TASK REQUIREMENTS: Skip every picture, and copy exactly the lines from the one containing "This screenshot has height=204, width=718." to the end of the data.

Stored records
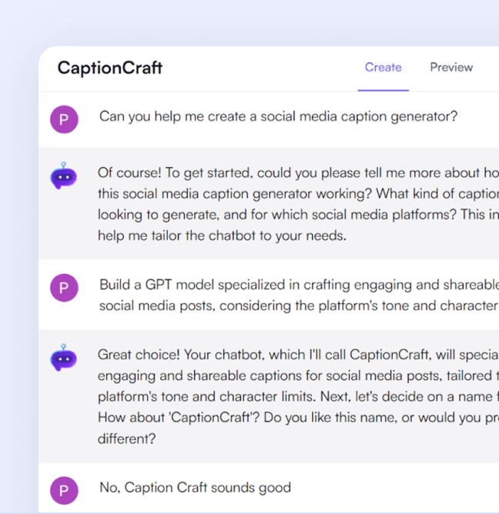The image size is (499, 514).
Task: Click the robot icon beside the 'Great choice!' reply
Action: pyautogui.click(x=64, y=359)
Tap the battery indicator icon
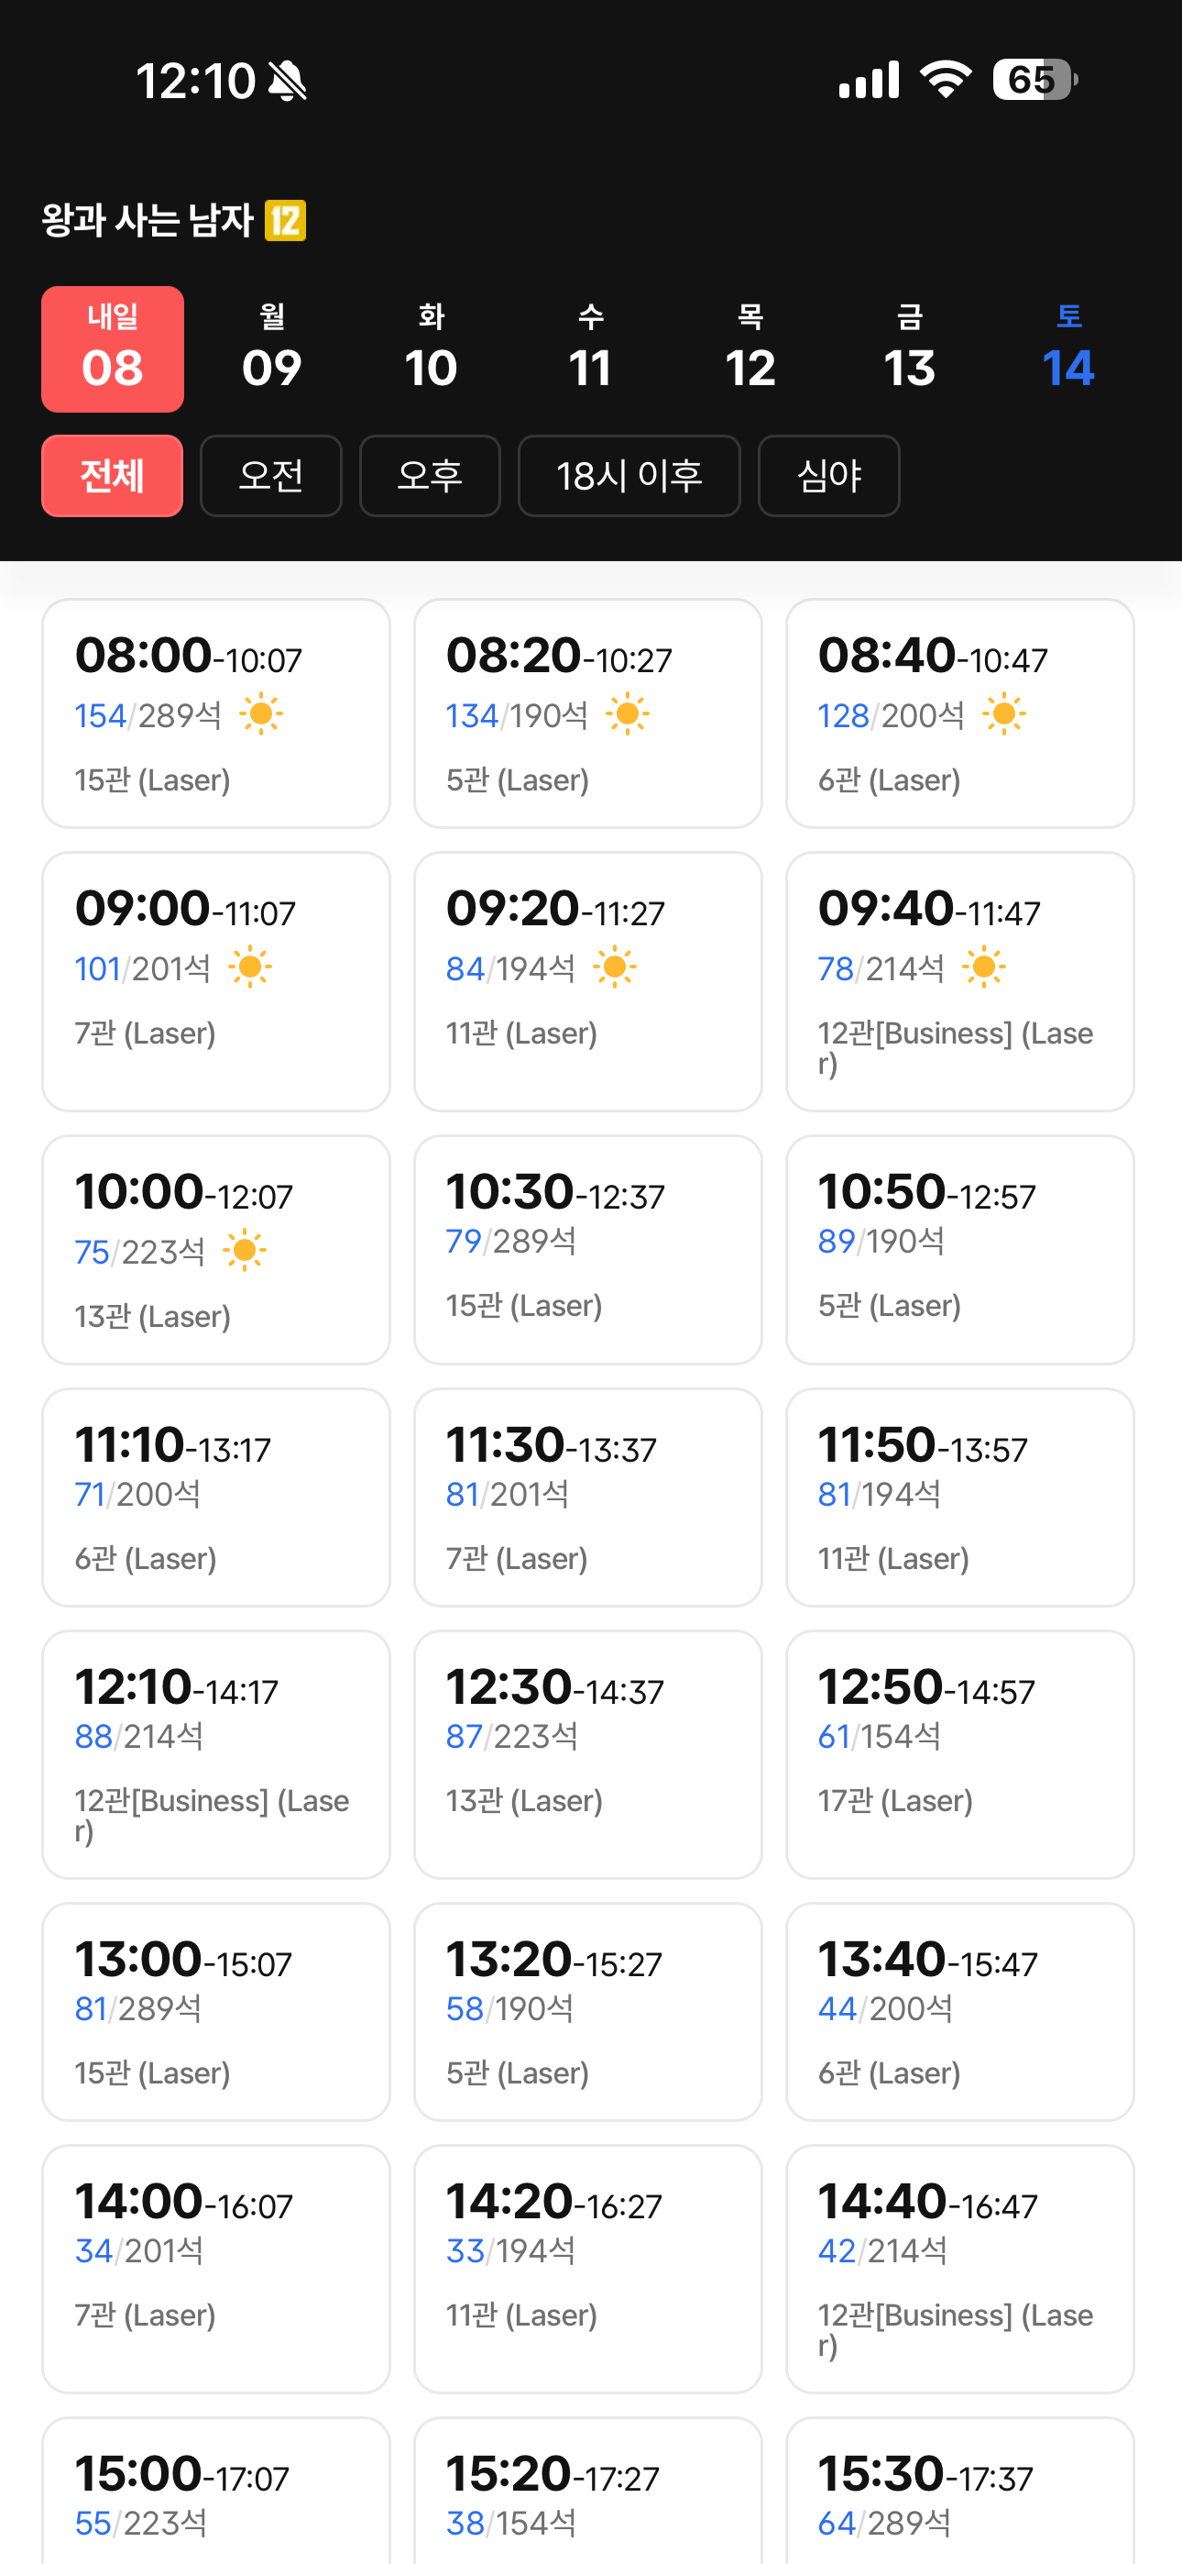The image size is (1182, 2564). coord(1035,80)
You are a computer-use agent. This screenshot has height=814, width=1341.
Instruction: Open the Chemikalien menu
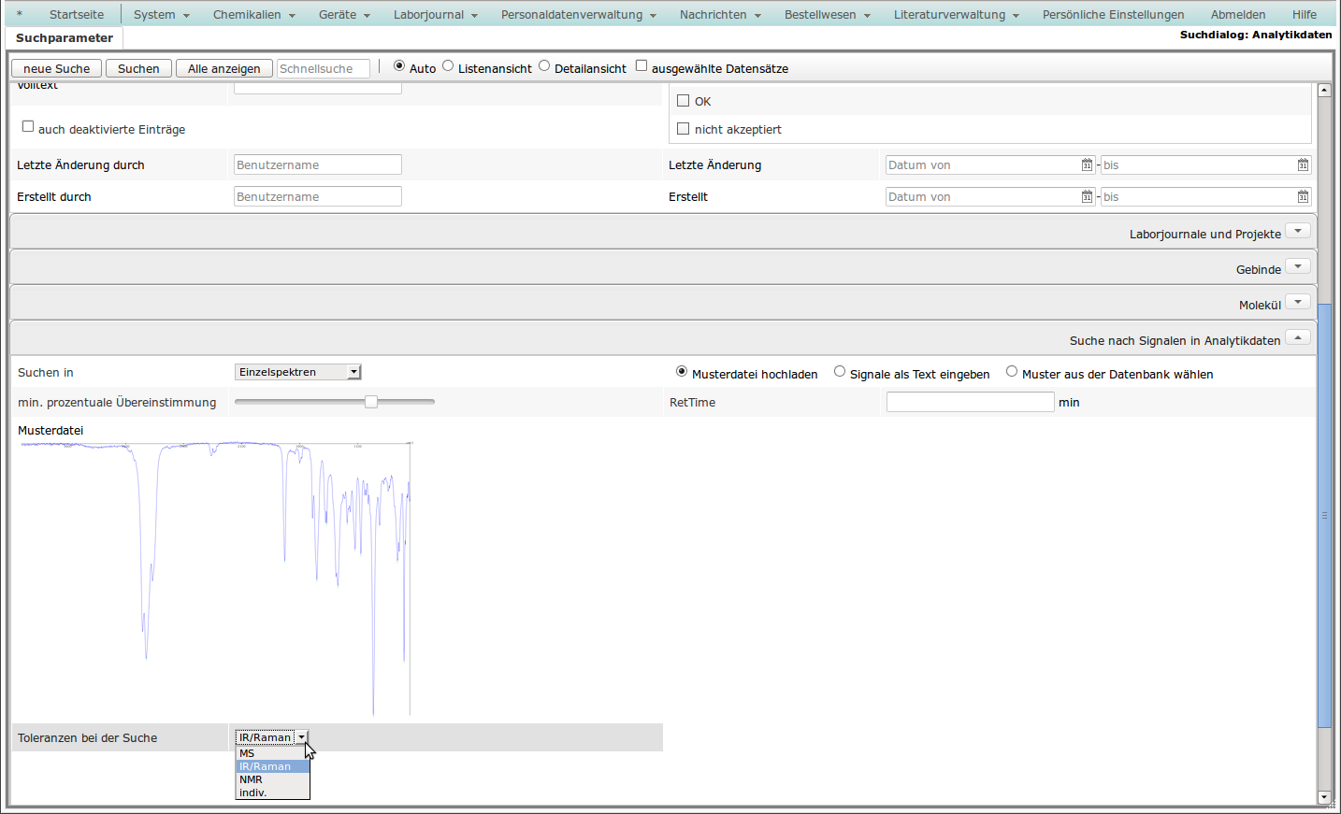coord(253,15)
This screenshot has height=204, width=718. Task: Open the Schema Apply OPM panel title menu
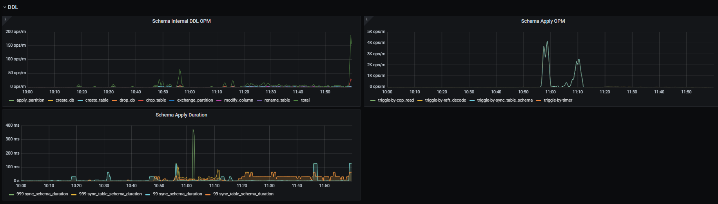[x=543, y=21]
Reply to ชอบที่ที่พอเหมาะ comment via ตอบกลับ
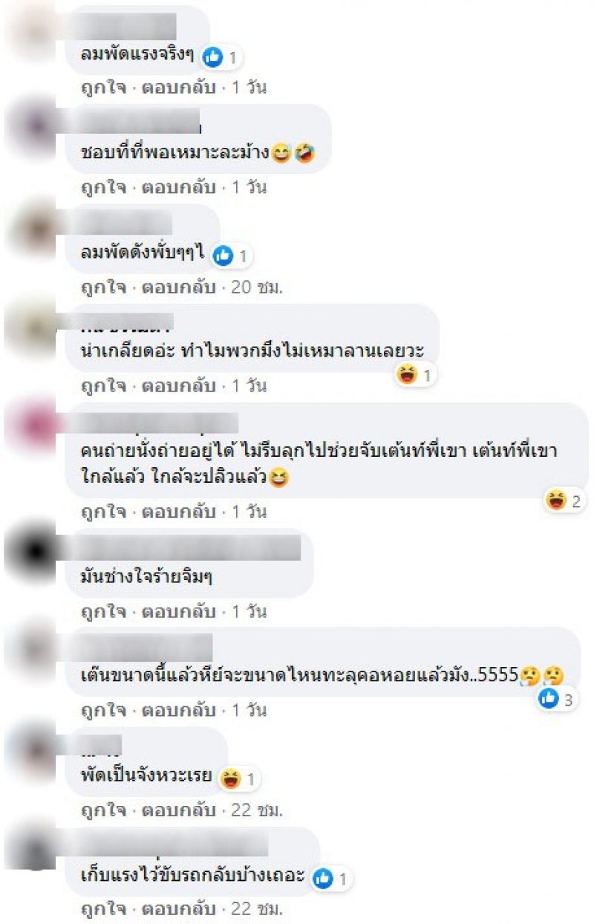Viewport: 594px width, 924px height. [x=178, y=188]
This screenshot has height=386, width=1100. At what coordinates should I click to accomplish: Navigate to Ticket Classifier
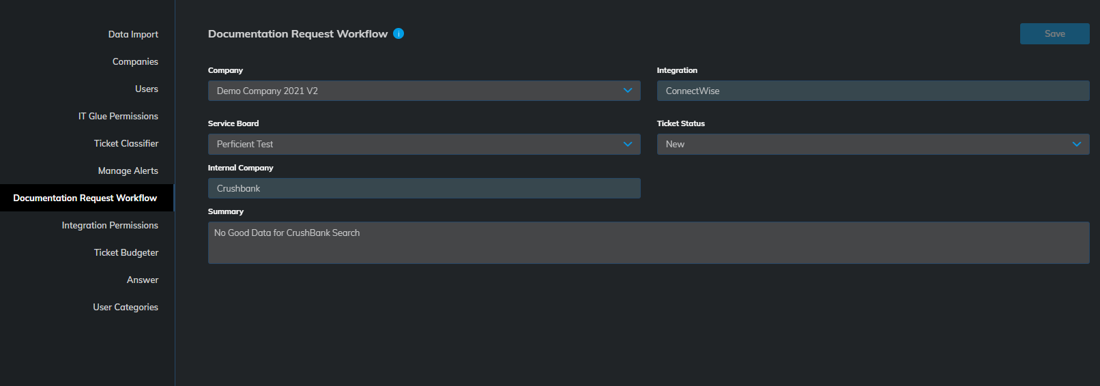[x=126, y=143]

EXERCISE ANSWER:
This screenshot has height=204, width=718. Task: Open the Schema Apply OPM panel title menu
[x=543, y=21]
Reply to ชอบที่ที่พอเหมาะ comment via ตอบกลับ
Viewport: 594px width, 924px height. [x=178, y=188]
This screenshot has height=386, width=1100. At what coordinates should I click to accomplish: Navigate to Ticket Classifier
[x=126, y=143]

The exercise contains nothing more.